There’s a group who are working on the soils testing toolkit where you could be getting soil information. What if that could then feed it in in a way that was useful? But can you get the useful information? What is the useful information to do this at a small scale? How do you even make that affordable? How do you make it reliable? Oh, so many good questions.
[00:16:01] George: For a longer term vision. But this is what we’re working towards and this has always been. You’ve always said that the thing that you’ve always been aiming towards is actually to get tools into the hands of farmers.

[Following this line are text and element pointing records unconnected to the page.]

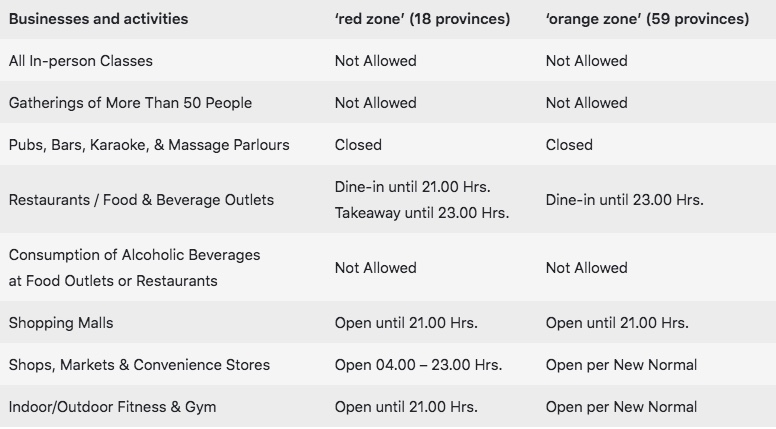Click the 'orange zone' (59 provinces) header
This screenshot has width=776, height=429.
(647, 19)
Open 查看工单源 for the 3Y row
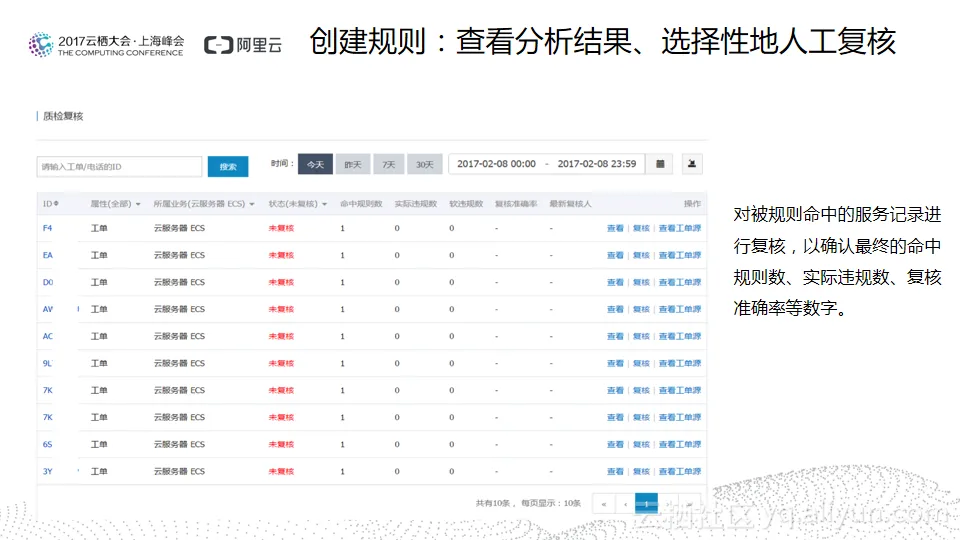This screenshot has height=540, width=960. 680,471
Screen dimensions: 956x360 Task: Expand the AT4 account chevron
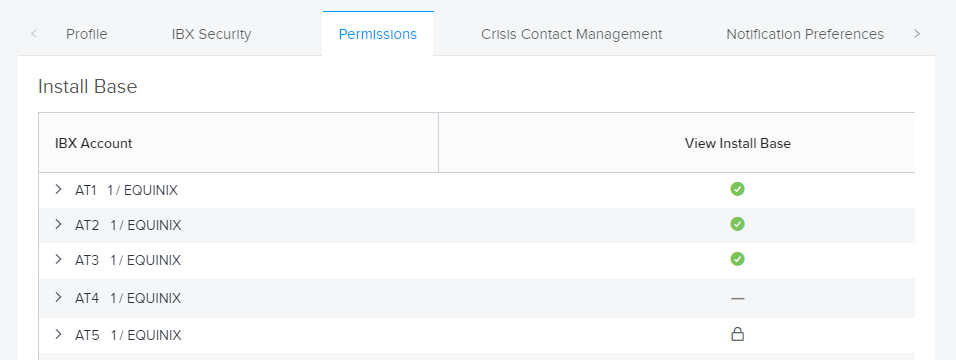(59, 297)
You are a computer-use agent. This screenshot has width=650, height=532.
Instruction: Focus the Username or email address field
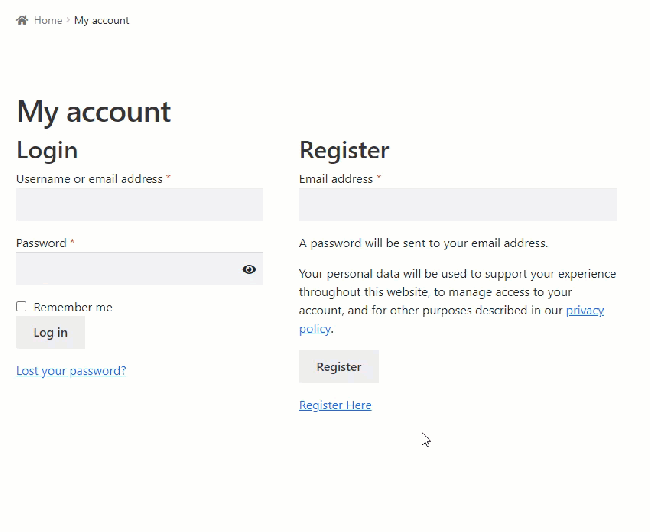pos(139,204)
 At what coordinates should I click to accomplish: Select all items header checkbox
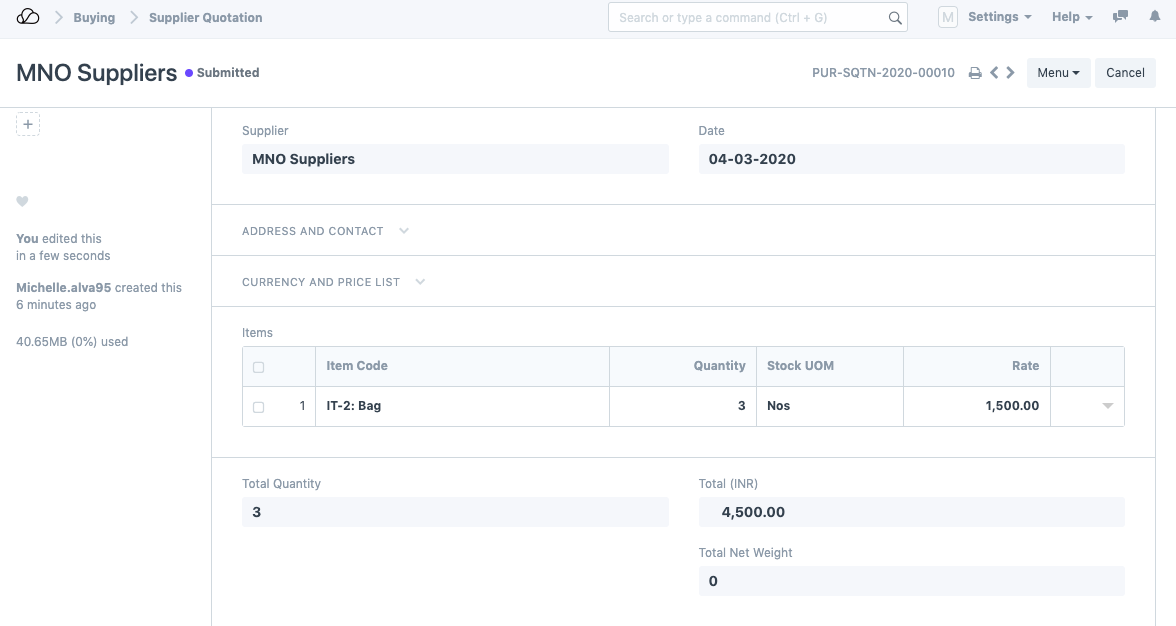coord(259,367)
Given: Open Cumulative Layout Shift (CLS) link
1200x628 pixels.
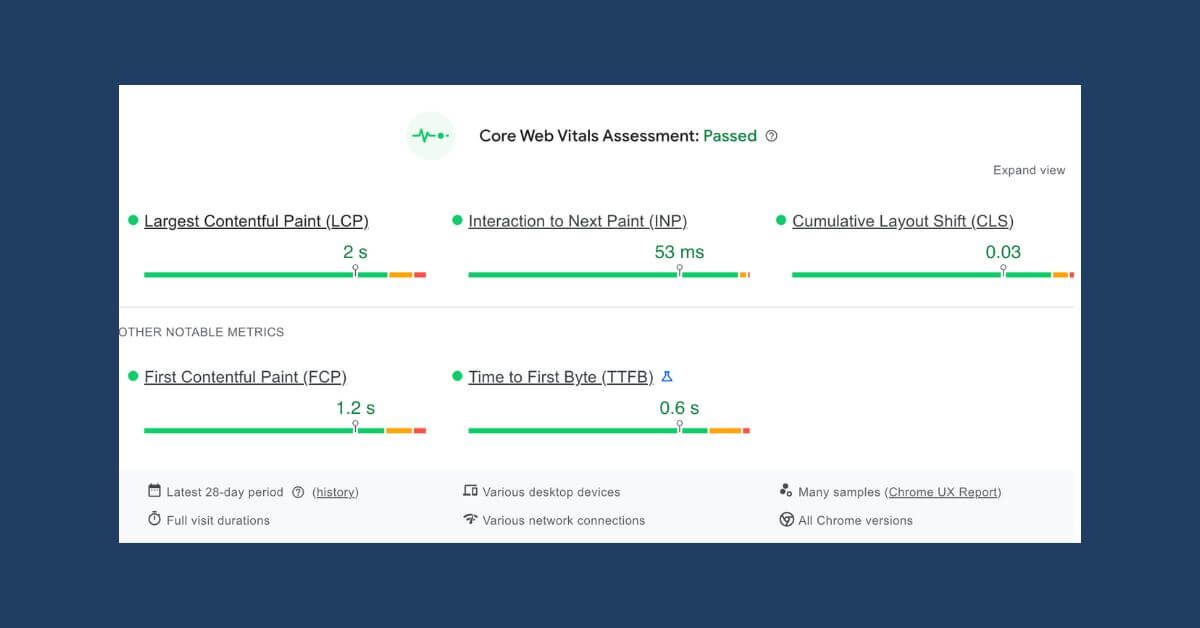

[00:16:16] David: In this context, that is my driving motivation. In other contexts there are other things, but in this context, the driving motivation is that. And it comes back to when – and it’s probably a good place to finish this episode – we were in a meeting, a relatively high level meeting, and one of the people in charge joked (this was just a couple of years ago) “everybody’s talking about AI now, but at least small holder farmers in these low resource environments, at least we don’t need to think about AI there”. And I said, “no, wait a second, this is not right, they are the ones who could benefit the most from responsible AI.”
Now, it’s true that AI, as it’s being developed at the moment, is not necessarily what they need, but they need identification of plants and diseases or pests in their environment, they need things which you can do through AI. They need the potential for AI to extend what an extension agent can do, how many people they can reach. So the potential for responsible AI as part of a wider ecosystem in these low resource environments far outweighs its potential in many other environments, this could transform livelihoods in ways which is so important.
And so we can’t separate out these recent technological advances from the needs of smallholder farmers in Niger as my motivating example.
[00:17:51] George: Absolutely. Yeah, I couldn’t agree more. And, I’m sure you often find that some of the people who are using AI the most are exactly these sorts of people, and actually helping them to interact with it in a way that benefits them is absolutely what we want to do.
Yeah. Thank you David for this reintroduction to the next step of our work. We’ll be, I’m sure, doing a lot of chats updating on what we’ve done, how we’ve managed to kind of bridge those things that we talked about.
[00:18:22] David: Over the next few years, it won’t happen overnight.
[00:18:25] George: Won’t happen overnight, but yeah, we’ll be talking a lot more. So yeah, thank you David for your time and we’ll speak next time.
[00:18:33] David: Thank you very much.